Portanto, sucede que, mesmo depois de tantos ataques, infelizmente, Sócrates ainda está de pé. Logo, sai vencedor. Em certa medida, reforça a sua autoridade. É certo que fica constrangido a governar em minoria, mas na certeza de que as oposições, se se atreverem inviabilizar a governação, abrem via directa para eleições antecipadas. Nesse cenário, sabe-se que o eleitorado costuma castigar quem derruba e recompensar a vítima. Em todo o caso, é provável que reentre mais encostado à esquerda, relançando causas fracturantes que seduzem a esquerda alta e que... colidem com as bases da civilização (esta última inquietação, desgraçadamente, só é partilhada por mais meia dúzia de lunáticos demodés...).
Entre os pequenos partidos só há um vencedor: o CDS-PP. Aliás, podem abrir-se horizontes ainda mais risonhos para Paulo Portas se campear prolongada confusão no PSD. O Bloco de Esquerda inchou com o voto de protesto de muito professorado (não tanto como cheguei a temer). Seja como for, as recentes eleições autárquicas deixaram a nu a precariedade de tal crescimento. O PCP perdeu em todas as frentes - é, enfim, o caminho inexorável da decadência.

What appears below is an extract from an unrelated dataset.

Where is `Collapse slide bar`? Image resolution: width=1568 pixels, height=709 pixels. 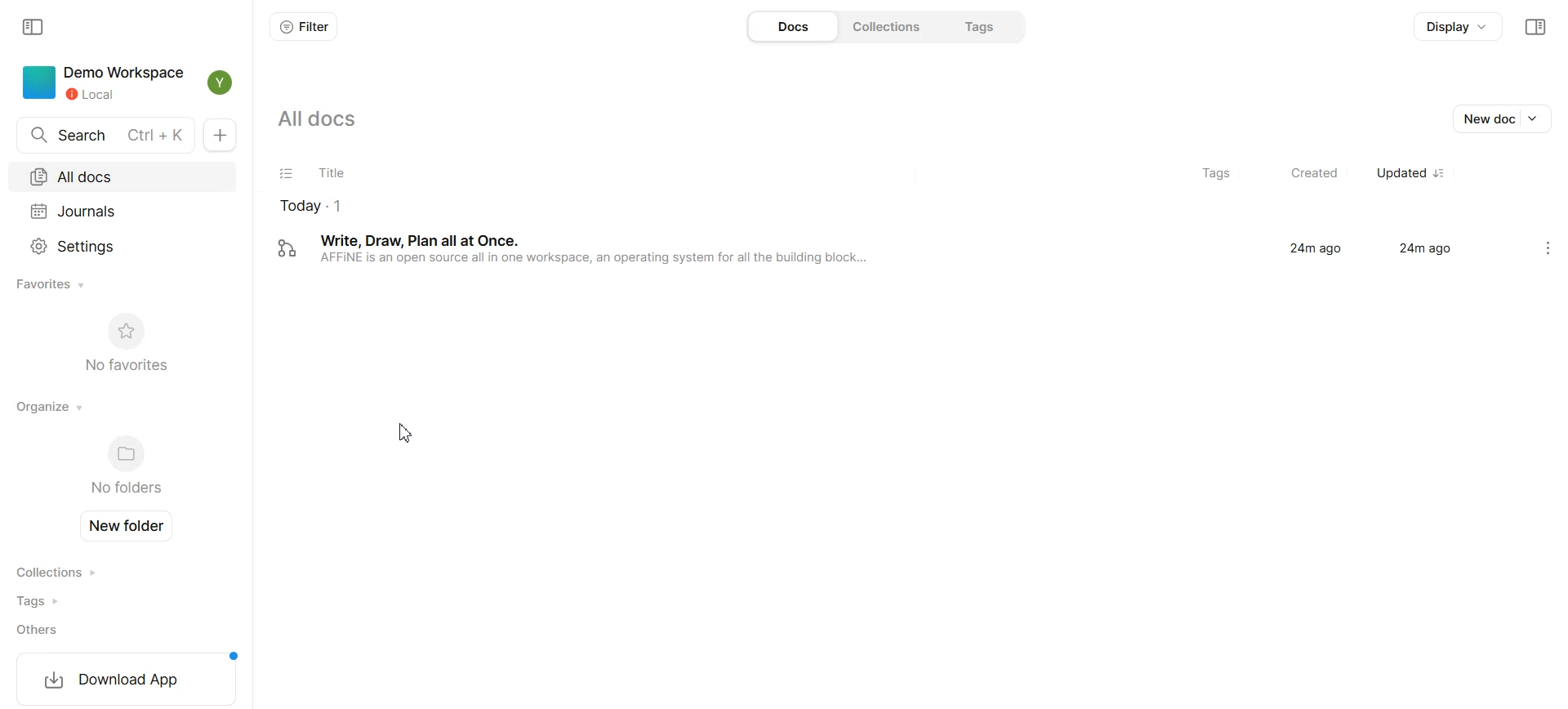 Collapse slide bar is located at coordinates (34, 28).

quarta-feira, 14 de outubro de 2009

O Video de Maitê

É certo que o video de Maitê é um pouco ignóbil, um tanto boçal, mas parece-me que, absurdamente, se está a transformar o assunto em casus belli. Que exagero! Além disso, Maitê já apresentou desculpas e, por outro lado, aludiu algo que talvez não deixe de ser pertinente: uma certa falta de humor entre nós... Esta hipersensibilidade nacional é sintoma de um incurável complexo de inferioridade.

sexta-feira, 25 de setembro de 2009

El Cantante de los Cantantes


León Ichaso - El Cantante (2006)
DVD Apreciação: 6,0 / 10
El Cantante, como filme, não é nada de especial, mas vale pela música e pela informação. Essa bela estampa de mulher que é Jennifer López e o seu marido Marc Anthony não têm aqui grandes desempenhos. A realização também não parece acertada no ritmo da acção. A história é um pouco desconexa e tudo redunda num videoclip contínuo. Até certo ponto ainda bem, pois a música é boa... Trata-se de salsa. Marc Anthony é um bom sonero (cantor de salsa) e a produção musical corre por conta de Willie Colón, figura maior do universo salsero, que escolhe um repertório magnífico.
Sucede que o filme propõe-se reconstituir a vida daquele que foi o maior
sonero de sempre, Héctor Lavoe. Era porto-riquenho radicado em Nova York desde meados dos anos 60. Como vocalista da banda de Willie Colón tornou-se um mito. De tal modo que foi apodado El Cantante de los Cantantes. Aliás, um acerto desta edição em DVD é pôr na banda sonora do menu a voz o próprio Lavoe cantando Periódico de Ayer. O filme volta a pô-la no genérico final com o mesmo tema e outros também famosos. Pelo meio ficam as versões de Marc Anthony.
Mas o mito não se deve apenas a dons artísticos. Lavoe teve uma vida trágica. Morreu de
SIDA, no final de uma decadência marcada por consumo de drogas e tentativas de suicídio. O filme não consegue atingir densidade dramática ao abordar esses momentos. Por outro lado, Marc Anthony, no papel de Lavoe, faz o que pode para se parecer com ele, mas a sua voz não se aproxima, evidentemente, daquele timbre inconfundível, além de que tem uma figura que não se ajusta à sua imagem decadentista. Em todo caso, registe-se a intenção de homenagem, a boa música e o contributo para se entender o caldo de cultura de onde emerge a salsa, essa simbiose de ritmos de Porto Rico e Cuba com epicentro em Nova York.